India Reconsiders Renewable Energy Penalties: Balancing Grid Discipline with Sector Growth

Posted On - 23 April, 2026 • By - King Stubb & Kasiva

Introduction

India’s rapid expansion of renewable energy capacity has brought grid management challenges into sharper focus. Variability in wind and solar generation while inherent to these technologies creates operational complexities for grid stability and scheduling.

Against this backdrop, the Central Electricity Regulatory Commission (CERC) has been working on a revised regulatory approach to deviation settlement and scheduling compliance, which includes stricter financial consequences for generators failing to adhere to committed supply schedules.

However, concerns raised by industry stakeholders have prompted a reconsideration of aspects of this framework. The ongoing review reflects a broader regulatory tension: ensuring grid reliability while preserving investor confidence and project bankability in a sector critical to India’s energy transition.
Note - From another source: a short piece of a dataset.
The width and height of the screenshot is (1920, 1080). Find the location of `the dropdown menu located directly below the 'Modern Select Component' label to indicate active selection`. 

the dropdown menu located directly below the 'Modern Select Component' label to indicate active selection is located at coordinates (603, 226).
Regulatory Framework and Proposed Changes

Electricity scheduling and dispatch in India are governed by mechanisms such as the Deviation Settlement Mechanism (DSM) Regulations, issued by CERC under the Electricity Act, 2003.

The DSM framework is designed to:

  • Maintain grid discipline by penalizing deviations from scheduled generation or consumption
  • Ensure frequency stability across the national grid
  • Incentivize accurate forecasting and scheduling, particularly for variable renewable energy (VRE) sources

Recent regulatory proposals have sought to:

  • Tighten permissible deviation bands for renewable energy generators
  • Increase financial disincentives for under- or over-injection relative to scheduled output
  • Strengthen forecasting and scheduling obligations, including day-ahead and intra-day revisions

While such measures are not entirely new, their increased stringency and broader applicability mark a significant shift in compliance expectations for renewable energy developers.

Renewable energy developers have expressed concerns that stricter penalty regimes may have disproportionate financial impacts, particularly given the inherent intermittency of wind and solar resources.

From a legal and commercial perspective, several issues arise:

  • Change in Law and Tariff Adjustment: Many power projects operate under long-term Power Purchase Agreements (PPAs). A material shift in penalty exposure may trigger “change in law” provisions, potentially entitling developers to tariff adjustments or compensation, depending on contract wording.
  • Risk Allocation under PPAs: The extent to which scheduling and forecasting risks are borne by generators versus procurers (or intermediaries such as DISCOMs) becomes critical. Stricter DSM norms may effectively reallocate risk toward generators, altering the original commercial equilibrium.
  • Project Bankability: Renewable energy financing depends heavily on predictable cash flows. Increased exposure to penalties particularly where forecasting tools remain imperfect may affect lender confidence and increase the cost of capital.
  • Retrospective Impact Concerns: Projects commissioned under earlier regulatory assumptions may face heightened compliance burdens, raising questions of regulatory certainty and legitimate expectations.

Regulatory Reassessment and Policy Direction

In response to industry feedback, the government and regulators are reportedly examining:

  • Proportionality of penalties, particularly in relation to the technical limitations of renewable forecasting
  • Phased implementation, allowing developers time to upgrade forecasting and grid-integration capabilities
  • Differentiated treatment for renewable energy vis-à-vis conventional generators
  • Greater flexibility in enforcement, without undermining grid discipline

This recalibration is consistent with India’s dual policy objectives: maintaining grid stability while accelerating progress toward its ambitious renewable energy targets.

Conclusion

India’s evolving approach to renewable energy penalties represents a critical inflection point in its electricity regulatory landscape. While stricter deviation norms are essential for a stable and reliable grid, overly rigid enforcement risks undermining investment in the very sector driving the energy transition.

The path forward lies in calibrated regulation, one that recognizes the physical realities of renewable generation while steadily improving forecasting, scheduling accuracy, and grid infrastructure.

For stakeholders, the developments highlight the need to:

  • Closely monitor regulatory changes under the CERC framework
  • Reassess contractual protections, particularly change-in-law and risk allocation clauses
  • Invest in advanced forecasting and compliance systems

Ultimately, a balanced and predictable regulatory environment will be key to aligning India’s grid stability requirements with its long-term clean energy ambitions.